О диагнозе Насти
Роды у нас прошли срочные очень быстро, то есть мы приехали в роддом, она родила в течение 20 минут. Сразу врачи сказали, что были зеленые воды и что-то там не так, но на это особо внимания не обратили.
Буквально на следующий день мы попали в патологию – очень много диагнозов у нас было, каких только мы не слышали диагнозов, всё что угодно. Оттуда в реанимацию — на искусственное дыхание, перевезли нас в областную больницу. Лежали мы там очень долго.
Специалистов у нас в Волгограде нет вообще. Нам посоветовали отправить анализ в Москву на нефротический синдром, и пришел положительный результат – так мы узнали об этом. Когда мы узнали, что это за болезнь, <…> очень серьезная болезнь, естественно, мы начали обращаться везде.
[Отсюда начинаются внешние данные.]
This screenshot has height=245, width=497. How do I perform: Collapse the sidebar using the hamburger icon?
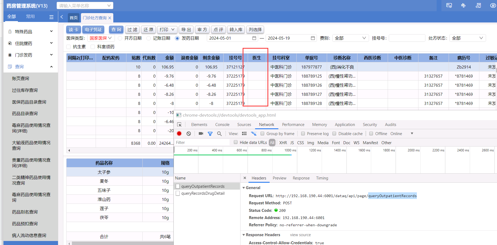tap(51, 17)
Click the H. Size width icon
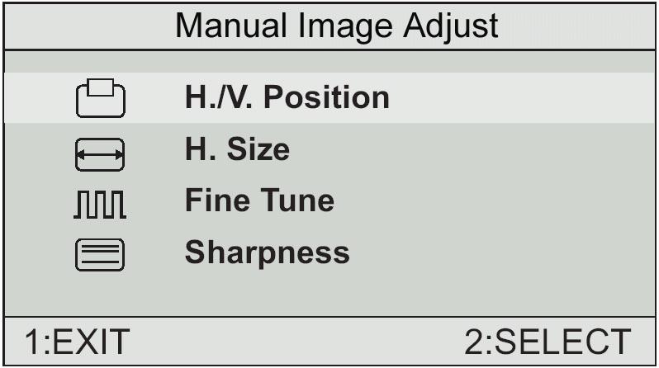The width and height of the screenshot is (659, 368). point(100,154)
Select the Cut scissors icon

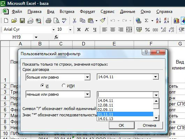pos(74,21)
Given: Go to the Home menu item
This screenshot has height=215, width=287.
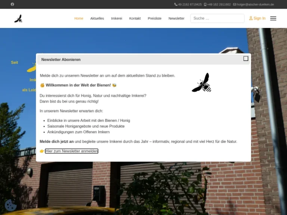Looking at the screenshot, I should (x=78, y=18).
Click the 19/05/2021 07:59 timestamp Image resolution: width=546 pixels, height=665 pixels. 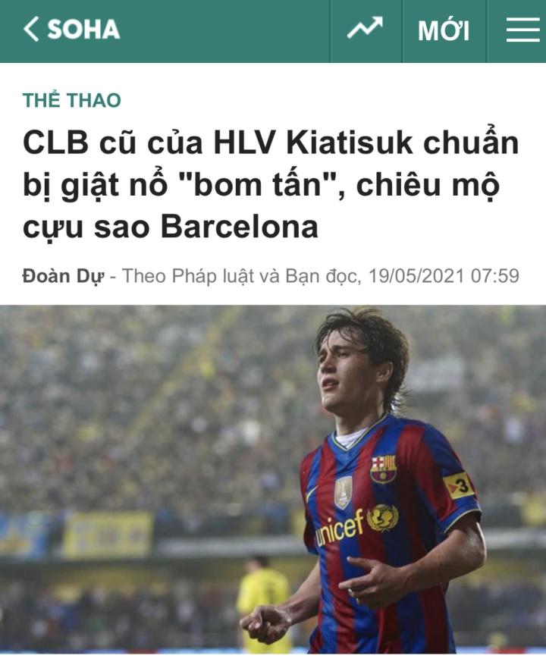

О знакомстве с Михаилом Каабаком
На Каабака Михаила Михайловича я попал совершенно случайно, потому что нашел одну из мам, которая встречалась с такой болезнью, и она посоветовала его. После того, когда мы написали ему письмо, ответ был буквально в течение нескольких часов, я даже не ожидал, что он будет настолько быстрый.
Нам сразу были даны рекомендации. Сразу, я даже не ожидал! С печатями. Я распечатал и сразу отправили все это в областную больницу, они сразу были применены. Поехали к ним туда, у них просто великолепно, конечно, у них было там. Они были там в хороших руках, в надежных – я понял это, когда я туда попал. Потом взяли и все это закрыли.
Об операции и лечении
У нас стояла операция на ноябрь. Мы уже практически все сделали, мы прошли уже все. Изначально, когда нас перевезли туда, нам сделали операцию сразу – нам удалили почку, и перевели нас на перинатальный диализ.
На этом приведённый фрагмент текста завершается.